Andrew Sutton's posting "I feel rather humbled" (drawing attention to the publication of papers on the work of SAHK collected and edited by Ivan Su) reminded me that I had intended to re-visit the SAHK website and to do so regularly throughout this year of the 7th World Congress there.
This morning, I was initially looking whether it was possible to purchase a copy of the book, as background reading ahead of the Congress but instead found myself reading and re-reading "The Business Model of SAHK - a new vista for NGO corporatization" by SAHK CEO, C F Fong.
Despite the rather 'heavyweight' title and, for some, the whole discussion of business models, governance and management as irrelevant to the proper concerns of conductive education, this is indeed an interesting 'vista'.

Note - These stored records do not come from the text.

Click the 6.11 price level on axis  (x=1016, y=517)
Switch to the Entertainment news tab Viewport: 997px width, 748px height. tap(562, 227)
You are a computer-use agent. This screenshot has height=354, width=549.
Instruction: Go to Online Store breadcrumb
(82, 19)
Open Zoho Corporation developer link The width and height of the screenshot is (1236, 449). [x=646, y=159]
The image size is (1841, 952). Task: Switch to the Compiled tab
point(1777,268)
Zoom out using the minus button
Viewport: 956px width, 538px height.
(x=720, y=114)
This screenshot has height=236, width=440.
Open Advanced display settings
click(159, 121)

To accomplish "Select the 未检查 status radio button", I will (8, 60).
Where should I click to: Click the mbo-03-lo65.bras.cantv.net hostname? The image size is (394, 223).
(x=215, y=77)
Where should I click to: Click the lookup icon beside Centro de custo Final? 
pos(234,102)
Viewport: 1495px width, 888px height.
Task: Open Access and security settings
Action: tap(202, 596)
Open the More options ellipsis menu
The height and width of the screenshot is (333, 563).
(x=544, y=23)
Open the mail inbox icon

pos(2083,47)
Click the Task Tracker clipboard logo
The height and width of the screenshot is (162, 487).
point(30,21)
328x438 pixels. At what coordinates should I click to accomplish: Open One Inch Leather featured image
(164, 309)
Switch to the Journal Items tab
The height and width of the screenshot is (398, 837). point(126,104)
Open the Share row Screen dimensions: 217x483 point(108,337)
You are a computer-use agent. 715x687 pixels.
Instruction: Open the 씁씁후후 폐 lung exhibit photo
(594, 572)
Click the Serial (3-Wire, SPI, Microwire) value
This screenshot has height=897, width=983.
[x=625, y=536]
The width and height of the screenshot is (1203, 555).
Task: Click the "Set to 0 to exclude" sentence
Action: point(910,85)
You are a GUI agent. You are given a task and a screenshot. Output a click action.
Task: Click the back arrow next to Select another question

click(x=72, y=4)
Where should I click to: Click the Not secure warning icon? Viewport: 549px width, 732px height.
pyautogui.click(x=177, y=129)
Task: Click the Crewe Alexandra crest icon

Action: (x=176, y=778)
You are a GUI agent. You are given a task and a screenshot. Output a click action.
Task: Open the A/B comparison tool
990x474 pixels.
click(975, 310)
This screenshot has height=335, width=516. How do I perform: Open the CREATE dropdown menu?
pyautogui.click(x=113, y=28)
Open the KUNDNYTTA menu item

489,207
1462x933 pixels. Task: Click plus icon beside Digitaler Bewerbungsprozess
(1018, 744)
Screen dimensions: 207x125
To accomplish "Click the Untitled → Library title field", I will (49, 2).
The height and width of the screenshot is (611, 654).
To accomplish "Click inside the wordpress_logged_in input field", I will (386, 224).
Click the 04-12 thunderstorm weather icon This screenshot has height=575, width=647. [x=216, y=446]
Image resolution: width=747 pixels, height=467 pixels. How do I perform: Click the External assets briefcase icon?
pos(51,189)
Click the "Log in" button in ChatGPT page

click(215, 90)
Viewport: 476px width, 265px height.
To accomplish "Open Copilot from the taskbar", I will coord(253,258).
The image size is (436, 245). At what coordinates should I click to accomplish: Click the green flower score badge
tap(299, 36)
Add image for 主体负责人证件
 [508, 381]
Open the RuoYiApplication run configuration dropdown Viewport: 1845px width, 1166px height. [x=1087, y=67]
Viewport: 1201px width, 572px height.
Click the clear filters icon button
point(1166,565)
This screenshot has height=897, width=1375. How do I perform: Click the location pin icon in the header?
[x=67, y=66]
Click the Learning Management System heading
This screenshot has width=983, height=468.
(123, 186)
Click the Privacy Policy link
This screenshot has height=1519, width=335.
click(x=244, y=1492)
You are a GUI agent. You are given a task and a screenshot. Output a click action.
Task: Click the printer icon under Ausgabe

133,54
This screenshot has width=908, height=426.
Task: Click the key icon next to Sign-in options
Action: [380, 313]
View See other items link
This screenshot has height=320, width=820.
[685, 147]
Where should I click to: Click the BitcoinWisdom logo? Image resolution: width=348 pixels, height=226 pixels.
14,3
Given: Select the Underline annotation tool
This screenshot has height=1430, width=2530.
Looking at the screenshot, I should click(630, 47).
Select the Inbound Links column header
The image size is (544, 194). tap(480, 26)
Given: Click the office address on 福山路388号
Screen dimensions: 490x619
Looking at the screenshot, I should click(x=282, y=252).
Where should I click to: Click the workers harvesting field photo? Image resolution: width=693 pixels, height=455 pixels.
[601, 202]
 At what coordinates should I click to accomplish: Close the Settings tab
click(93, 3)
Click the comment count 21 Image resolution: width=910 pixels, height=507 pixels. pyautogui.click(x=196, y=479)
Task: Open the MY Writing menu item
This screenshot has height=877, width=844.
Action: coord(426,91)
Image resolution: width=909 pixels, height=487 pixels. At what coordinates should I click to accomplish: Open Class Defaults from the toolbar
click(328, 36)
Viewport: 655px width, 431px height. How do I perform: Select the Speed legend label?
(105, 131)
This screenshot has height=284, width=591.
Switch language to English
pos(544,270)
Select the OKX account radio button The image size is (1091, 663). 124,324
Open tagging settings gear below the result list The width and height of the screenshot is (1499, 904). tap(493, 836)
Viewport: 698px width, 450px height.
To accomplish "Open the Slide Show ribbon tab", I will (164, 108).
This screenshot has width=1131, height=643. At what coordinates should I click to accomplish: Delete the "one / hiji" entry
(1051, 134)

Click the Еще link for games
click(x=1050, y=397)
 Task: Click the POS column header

Much in the SAHK model attracts my attention and I would welcome further discussion (perhaps "CE and Business Models" could be a "Fringe" event at the World Congress?) but I highlight two aspects here:
1. the way the SAHK model embeds the CE philosophy in the business model at all levels
which then drives
2. putting customers first.
C F Fong summarises this in the final paragraph: "This business model has transformed SAHK toward a competitive modern business designed to put our customers first. It is cascaded from the top down but it only works until it has permeated into every corner of the Association and not just among the professionals."
This view of CE as a whole organisation philosophy and practice is one I have been wrestling with expressing and implementing at Paces for some years. Reading of another organisation's progress is instructive.